Headline

Hakim mestinya menjatuhkan vonis maksimal.

Fokus

Talenta penerjemah dan agen sastra sebagai promotor ke penerbit global masih sangat sedikit.

Tambang di Raja Ampat, Pakar UGM: Penegakan Hukum Lingkungan Jangan Berhenti di Atas Kertas

Ardi Teristi Hardi
18/6/2025 21:32
Tambang di Raja Ampat, Pakar UGM: Penegakan Hukum Lingkungan Jangan Berhenti di Atas Kertas
Ilustrasi(Dok KKP)

DOSEN Fakultas Kehutanan UGM, Dr. Ir. Hatma Suryatmojo, S.Hut., M.Si., prihatin atas kegiatan pertambangan di kawasan Raja Ampat. Menurut dia, kegiatan pertambangan di kawasan hutan harus melalui prosedur yang ketat dan berlapis, terutama jika lokasi tambang berada di kawasan hutan produksi atau bahkan hutan lindung.

Namun, proses ini seringkali dipersingkat atau dilewati secara tidak semestinya, terutama saat kepentingan ekonomi mendominasi pertimbangan lingkungan. “Perubahan peruntukan kawasan hutan menjadi area tambang seharusnya melalui perubahan tata ruang maupun pelepasan kawasan hutan sesuai aturan,” terang dia dalam siaran pers, Rabu (18/6).

Pria yang akrab disapa Mayong ini menjelaskan, untuk dapat melakukan kegiatan penambangan di kawasan hutan, perusahaan tidak hanya harus mengantongi Izin Usaha Pertambangan (IUP) dari Kementerian ESDM, tetapi juga harus mendapatkan izin pemanfaatan kawasan hutan dari Kementerian Kehutanan, Persetujuan Penggunaan Kawasan Hutan (PPKH).

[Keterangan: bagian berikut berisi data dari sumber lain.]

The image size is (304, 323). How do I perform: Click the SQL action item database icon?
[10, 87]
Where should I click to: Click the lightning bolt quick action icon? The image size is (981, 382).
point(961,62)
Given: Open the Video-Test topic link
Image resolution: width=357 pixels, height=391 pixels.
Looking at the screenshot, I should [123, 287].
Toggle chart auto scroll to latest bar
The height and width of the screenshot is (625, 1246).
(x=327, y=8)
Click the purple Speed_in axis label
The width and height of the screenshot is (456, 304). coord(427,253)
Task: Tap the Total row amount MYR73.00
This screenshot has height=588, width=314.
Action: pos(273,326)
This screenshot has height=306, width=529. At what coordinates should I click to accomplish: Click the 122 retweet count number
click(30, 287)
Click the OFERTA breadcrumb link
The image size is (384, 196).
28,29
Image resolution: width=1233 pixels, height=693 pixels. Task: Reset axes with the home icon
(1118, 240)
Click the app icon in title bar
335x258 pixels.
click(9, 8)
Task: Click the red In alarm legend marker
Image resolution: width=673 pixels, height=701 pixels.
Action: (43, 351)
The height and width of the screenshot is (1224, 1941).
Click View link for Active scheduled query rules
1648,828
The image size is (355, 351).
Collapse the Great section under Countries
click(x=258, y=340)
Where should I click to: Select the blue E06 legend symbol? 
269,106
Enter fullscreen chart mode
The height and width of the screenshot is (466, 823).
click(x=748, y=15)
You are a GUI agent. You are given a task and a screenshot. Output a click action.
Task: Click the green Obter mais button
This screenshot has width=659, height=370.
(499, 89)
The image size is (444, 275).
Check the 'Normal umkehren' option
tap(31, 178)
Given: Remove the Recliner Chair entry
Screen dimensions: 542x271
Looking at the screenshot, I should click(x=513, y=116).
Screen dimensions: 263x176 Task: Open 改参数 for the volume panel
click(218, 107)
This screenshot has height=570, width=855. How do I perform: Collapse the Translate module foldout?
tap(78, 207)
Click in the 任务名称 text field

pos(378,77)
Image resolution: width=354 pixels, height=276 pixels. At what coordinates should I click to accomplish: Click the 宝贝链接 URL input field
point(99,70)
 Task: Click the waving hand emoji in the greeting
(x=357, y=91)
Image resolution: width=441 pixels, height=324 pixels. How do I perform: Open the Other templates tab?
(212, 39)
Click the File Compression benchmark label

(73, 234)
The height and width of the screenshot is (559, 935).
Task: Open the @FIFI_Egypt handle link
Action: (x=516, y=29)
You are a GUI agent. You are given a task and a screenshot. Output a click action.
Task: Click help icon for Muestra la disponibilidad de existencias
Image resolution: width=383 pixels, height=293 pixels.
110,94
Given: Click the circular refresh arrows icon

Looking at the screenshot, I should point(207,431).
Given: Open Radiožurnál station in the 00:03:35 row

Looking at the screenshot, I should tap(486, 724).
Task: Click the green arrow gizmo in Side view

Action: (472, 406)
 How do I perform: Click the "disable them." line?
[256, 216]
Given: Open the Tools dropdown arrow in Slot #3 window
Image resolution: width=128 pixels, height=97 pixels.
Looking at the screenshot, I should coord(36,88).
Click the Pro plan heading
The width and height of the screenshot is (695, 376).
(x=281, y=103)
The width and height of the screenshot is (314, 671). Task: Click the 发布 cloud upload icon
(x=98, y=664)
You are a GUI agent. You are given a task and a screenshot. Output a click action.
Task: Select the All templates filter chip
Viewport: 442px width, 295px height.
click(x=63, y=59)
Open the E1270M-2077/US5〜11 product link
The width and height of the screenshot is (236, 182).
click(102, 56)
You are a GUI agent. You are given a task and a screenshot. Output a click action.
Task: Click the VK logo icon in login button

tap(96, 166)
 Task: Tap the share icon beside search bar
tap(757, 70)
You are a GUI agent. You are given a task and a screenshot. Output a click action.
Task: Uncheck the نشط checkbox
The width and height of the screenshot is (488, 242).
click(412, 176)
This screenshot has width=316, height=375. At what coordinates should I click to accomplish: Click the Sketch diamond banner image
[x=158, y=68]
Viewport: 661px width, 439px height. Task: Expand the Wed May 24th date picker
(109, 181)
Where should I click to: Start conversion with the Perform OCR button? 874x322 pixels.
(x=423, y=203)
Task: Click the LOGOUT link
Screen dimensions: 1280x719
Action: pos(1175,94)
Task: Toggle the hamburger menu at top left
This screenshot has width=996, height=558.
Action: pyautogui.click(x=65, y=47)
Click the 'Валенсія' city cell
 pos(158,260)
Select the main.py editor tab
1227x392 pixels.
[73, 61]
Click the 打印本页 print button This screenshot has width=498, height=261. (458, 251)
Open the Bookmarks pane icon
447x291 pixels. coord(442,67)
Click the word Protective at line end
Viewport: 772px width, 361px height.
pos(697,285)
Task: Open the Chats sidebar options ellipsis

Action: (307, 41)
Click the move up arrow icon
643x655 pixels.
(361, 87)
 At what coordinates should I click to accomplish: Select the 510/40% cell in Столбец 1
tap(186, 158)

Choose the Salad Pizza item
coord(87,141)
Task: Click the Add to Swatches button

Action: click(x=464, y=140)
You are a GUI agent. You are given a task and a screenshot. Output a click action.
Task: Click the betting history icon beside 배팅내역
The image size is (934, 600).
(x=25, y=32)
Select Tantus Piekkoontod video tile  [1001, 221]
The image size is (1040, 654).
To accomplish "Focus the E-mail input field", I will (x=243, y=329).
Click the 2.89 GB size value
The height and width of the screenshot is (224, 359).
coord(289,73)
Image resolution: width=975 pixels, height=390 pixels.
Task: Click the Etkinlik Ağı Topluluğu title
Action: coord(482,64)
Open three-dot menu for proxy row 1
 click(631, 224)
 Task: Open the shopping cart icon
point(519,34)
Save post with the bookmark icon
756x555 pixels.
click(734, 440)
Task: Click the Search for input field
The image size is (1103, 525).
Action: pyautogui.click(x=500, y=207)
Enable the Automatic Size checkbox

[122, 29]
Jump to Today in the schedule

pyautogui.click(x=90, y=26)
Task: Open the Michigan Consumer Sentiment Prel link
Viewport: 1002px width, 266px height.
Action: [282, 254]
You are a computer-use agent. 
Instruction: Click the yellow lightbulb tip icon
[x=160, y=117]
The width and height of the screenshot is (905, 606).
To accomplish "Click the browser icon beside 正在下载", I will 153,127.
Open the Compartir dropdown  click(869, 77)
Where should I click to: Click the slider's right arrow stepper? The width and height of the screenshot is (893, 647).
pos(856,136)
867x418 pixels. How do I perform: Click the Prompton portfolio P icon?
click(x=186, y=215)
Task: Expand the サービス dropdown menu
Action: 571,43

Namun, ia menyayangkan jika ada perusahaan yang awalnya hanya mengantongi izin eksplorasi, tetapi langsung melangkah ke aktivitas produksi tanpa pengawasan. “Idealnya, pemerintah daerah dan pusat saling memantau, dan proses verifikasi lapangan dilakukan secara ketat sebelum izin diberikan. Sayangnya, lemahnya koordinasi antarlembaga acapkali membuka celah untuk terjadinya pelanggaran administratif maupun substansial,” tegasnya.

Dalam konteks hukum, perusahaan tambang memiliki hak untuk menggugat pencabutan izin ke Pengadilan Tata Usaha Negara (PTUN). Kembalinya izin yang telah dicabut, nilai dia, menunjukkan adanya dua masalah sekaligus, yakni kelemahan dalam prosedur administratif dan lemahnya pengawasan pasca pencabutan.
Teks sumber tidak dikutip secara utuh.